Cómo elegir la mejor fecha para tu viaje
Yo lo plantearía con una idea muy simple: no existe una única mejor época, sino una fiesta que encaja mejor con cada viajero. Si vas buscando mucha actividad y quieres notar la ciudad llena, agosto es tu mes. Si prefieres historia bien contada y menos presión de calle, junio ofrece una experiencia más cómoda. Y si te interesa la tradición religiosa y el ambiente de feria, septiembre es muy sólido.
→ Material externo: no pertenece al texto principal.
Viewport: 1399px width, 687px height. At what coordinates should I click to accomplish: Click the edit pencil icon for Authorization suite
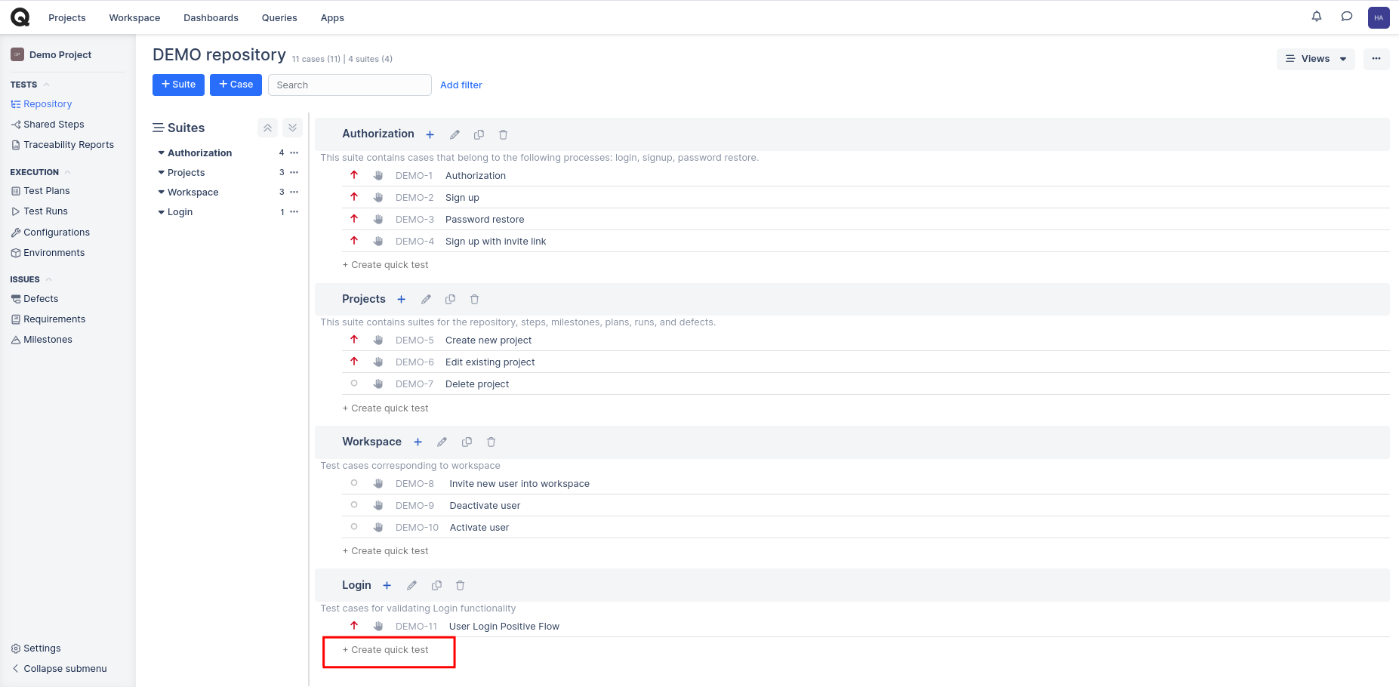tap(455, 135)
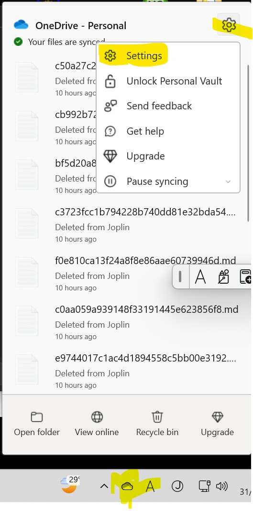Open folder button at panel bottom
This screenshot has width=253, height=511.
pyautogui.click(x=37, y=424)
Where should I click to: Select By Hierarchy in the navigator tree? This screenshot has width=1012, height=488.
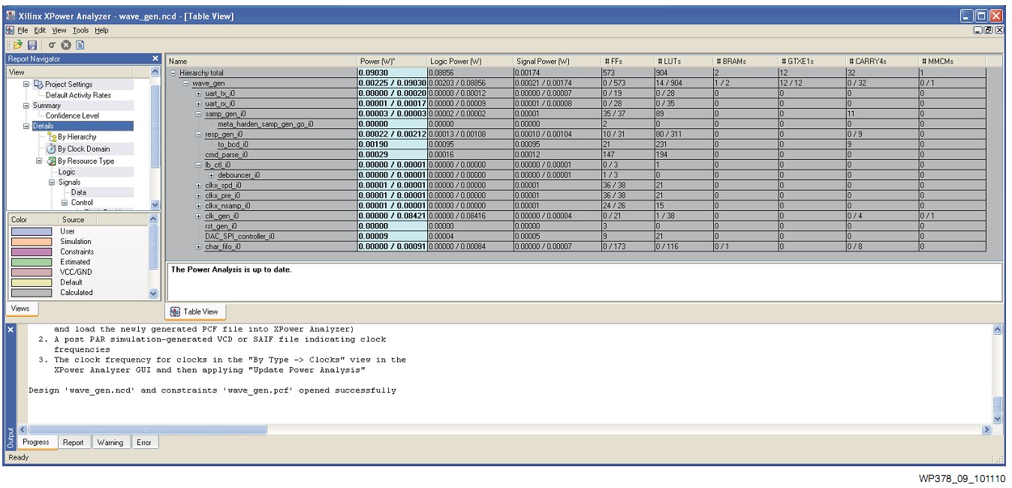point(76,137)
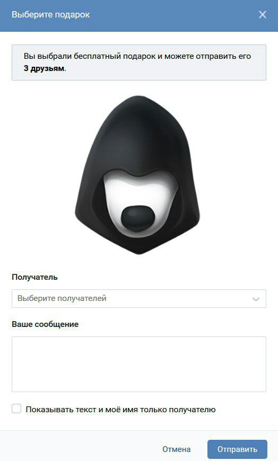Enable the show-only-to-recipient checkbox
This screenshot has height=461, width=278.
click(16, 409)
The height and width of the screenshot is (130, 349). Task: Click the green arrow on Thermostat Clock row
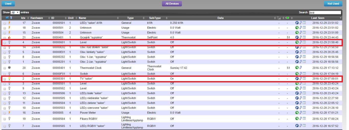(x=297, y=68)
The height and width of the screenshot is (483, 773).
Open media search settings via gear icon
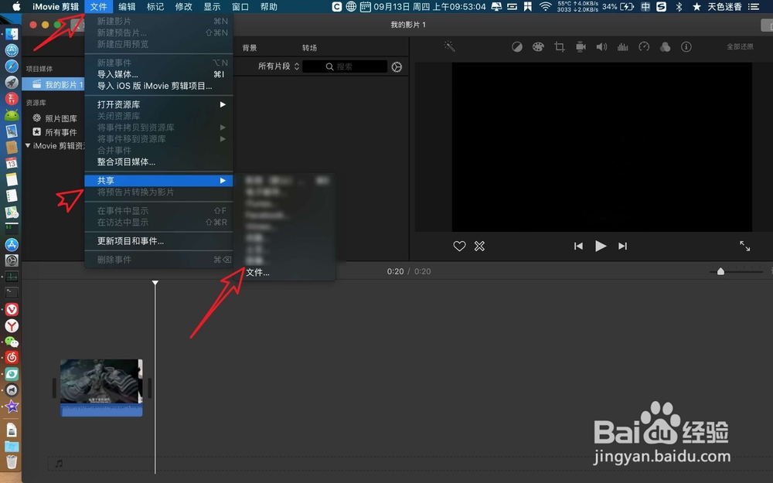click(397, 66)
| Tu perfil | Mejor momento | Qué ganas | Qué sacrificas |
|---|---|---|---|
| Buscas ambiente intenso | 13 al 16 de agosto | Peñas, música, romería y calle llena de vida | Más ruido, más gente y menos facilidad para aparcar |
| Buscas historia y patrimonio | Primer fin de semana de junio | Alfonsadas, casco antiguo y recreación medieval | Menos “fiesta grande” en sentido clásico |
| Buscas tradición y actos solemnes | Primera semana de septiembre | Virgen de la Peña, Rosario de Cristal e Ilumina | Más programación repartida y agenda apretada |
| Viajas con niños o prefieres planes suaves | Junio o los días previos/posteriores a las fiestas grandes | Más margen para moverte con calma | Menos intensidad festiva |
Mi consejo práctico es no forzar la agenda: si quieres una escapada tranquila, no apuntes a las noches más fuertes de agosto; si quieres vivir la ciudad en estado puro, no te quedes en un día suelto y sin programa. La diferencia entre “ver una fiesta” y “entenderla” suele estar en elegir bien el momento.
Lo que yo dejaría cerrado antes de venir
Si tuviera que preparar una escapada a Calatayud centrada en su calendario festivo, cerraría cuatro cosas antes de salir: alojamiento, horario, transporte y cena. En fiestas fuertes, el alojamiento céntrico se agota antes de lo que parece, así que yo reservaría con 6 a 8 semanas de margen si voy a agosto o a principios de septiembre. Si además quiero dormir bien, buscaría un punto algo más alejado del núcleo más ruidoso.
- Alojamiento: céntrico si quieres ir andando a casi todo; más periférico si priorizas descanso y aparcamiento.
- Programa: revisa el calendario definitivo unos días antes, porque algunos actos cambian de hora o de formato.
- Movilidad: en días grandes, dejar el coche fuera del centro suele ahorrarte tiempo y nervios.
- Comidas: si viajas en fin de semana, reserva restaurante o ve con horarios flexibles.
- Calzado: parece un detalle menor, pero en una fiesta con casco histórico y muchos paseos marca la diferencia.
La lectura final es bastante clara: Calatayud funciona mejor cuando eliges la fiesta que encaja con tu tipo de viaje y no intentas verlo todo de golpe. Si buscas inmersión popular, San Roque es imbatible; si quieres relato histórico, Las Alfonsadas tienen mucha más profundidad de la que parece; y si prefieres un plan equilibrado entre patrimonio y emoción, septiembre deja una combinación muy redonda para volver con la sensación de haber entendido la ciudad.